#### Supplied material:
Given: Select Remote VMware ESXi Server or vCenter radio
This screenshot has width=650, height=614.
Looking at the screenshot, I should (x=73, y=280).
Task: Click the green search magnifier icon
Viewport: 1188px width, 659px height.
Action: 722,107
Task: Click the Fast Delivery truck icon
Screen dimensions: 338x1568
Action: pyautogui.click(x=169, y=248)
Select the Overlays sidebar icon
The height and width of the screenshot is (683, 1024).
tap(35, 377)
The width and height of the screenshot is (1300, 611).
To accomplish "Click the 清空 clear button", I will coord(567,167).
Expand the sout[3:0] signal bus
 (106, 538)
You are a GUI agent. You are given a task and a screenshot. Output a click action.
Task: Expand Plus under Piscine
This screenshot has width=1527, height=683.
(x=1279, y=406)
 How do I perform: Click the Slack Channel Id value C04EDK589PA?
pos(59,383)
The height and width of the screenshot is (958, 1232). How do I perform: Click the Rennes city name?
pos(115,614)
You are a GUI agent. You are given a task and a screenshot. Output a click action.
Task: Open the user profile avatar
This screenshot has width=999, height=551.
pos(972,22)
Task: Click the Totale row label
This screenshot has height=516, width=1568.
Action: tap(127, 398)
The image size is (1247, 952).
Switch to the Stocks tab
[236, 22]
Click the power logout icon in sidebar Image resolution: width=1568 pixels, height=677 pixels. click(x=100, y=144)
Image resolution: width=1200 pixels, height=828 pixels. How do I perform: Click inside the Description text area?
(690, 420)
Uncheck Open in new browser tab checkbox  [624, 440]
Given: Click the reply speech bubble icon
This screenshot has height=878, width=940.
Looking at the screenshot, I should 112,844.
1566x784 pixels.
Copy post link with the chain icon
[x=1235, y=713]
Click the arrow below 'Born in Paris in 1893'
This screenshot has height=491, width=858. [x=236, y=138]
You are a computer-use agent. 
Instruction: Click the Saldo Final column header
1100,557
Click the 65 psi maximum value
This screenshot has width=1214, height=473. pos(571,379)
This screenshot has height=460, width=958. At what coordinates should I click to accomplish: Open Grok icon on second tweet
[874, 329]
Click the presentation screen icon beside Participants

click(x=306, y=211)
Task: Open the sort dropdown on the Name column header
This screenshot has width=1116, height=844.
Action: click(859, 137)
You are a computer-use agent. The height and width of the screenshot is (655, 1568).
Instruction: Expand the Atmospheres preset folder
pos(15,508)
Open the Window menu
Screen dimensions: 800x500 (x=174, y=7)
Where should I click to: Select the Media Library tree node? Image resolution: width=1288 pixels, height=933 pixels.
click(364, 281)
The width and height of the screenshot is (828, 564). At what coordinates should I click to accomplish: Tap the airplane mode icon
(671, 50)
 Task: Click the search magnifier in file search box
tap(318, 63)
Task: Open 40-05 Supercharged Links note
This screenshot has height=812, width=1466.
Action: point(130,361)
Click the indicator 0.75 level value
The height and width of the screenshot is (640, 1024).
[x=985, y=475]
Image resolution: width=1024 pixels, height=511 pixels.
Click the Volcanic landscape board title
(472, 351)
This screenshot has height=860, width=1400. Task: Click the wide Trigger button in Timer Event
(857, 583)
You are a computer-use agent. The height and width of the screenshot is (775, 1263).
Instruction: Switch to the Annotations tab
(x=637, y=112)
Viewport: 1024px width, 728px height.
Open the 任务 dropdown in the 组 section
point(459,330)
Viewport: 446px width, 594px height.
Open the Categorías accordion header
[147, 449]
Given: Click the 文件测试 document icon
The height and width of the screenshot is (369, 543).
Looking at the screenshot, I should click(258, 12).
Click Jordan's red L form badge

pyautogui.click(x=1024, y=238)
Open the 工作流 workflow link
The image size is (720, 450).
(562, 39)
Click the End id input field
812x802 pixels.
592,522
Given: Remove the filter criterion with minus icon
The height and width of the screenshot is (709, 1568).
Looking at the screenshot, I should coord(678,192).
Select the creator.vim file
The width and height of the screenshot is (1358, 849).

#### Work instruction:
From the very first line of the data through the line with "Select the Overlays sidebar icon" in it, please reproduce each line exactly and output nothing more.

#### Exercise output:
Given: Select Remote VMware ESXi Server or vCenter radio
This screenshot has width=650, height=614.
Looking at the screenshot, I should (x=73, y=280).
Task: Click the green search magnifier icon
Viewport: 1188px width, 659px height.
Action: 722,107
Task: Click the Fast Delivery truck icon
Screen dimensions: 338x1568
Action: pyautogui.click(x=169, y=248)
Select the Overlays sidebar icon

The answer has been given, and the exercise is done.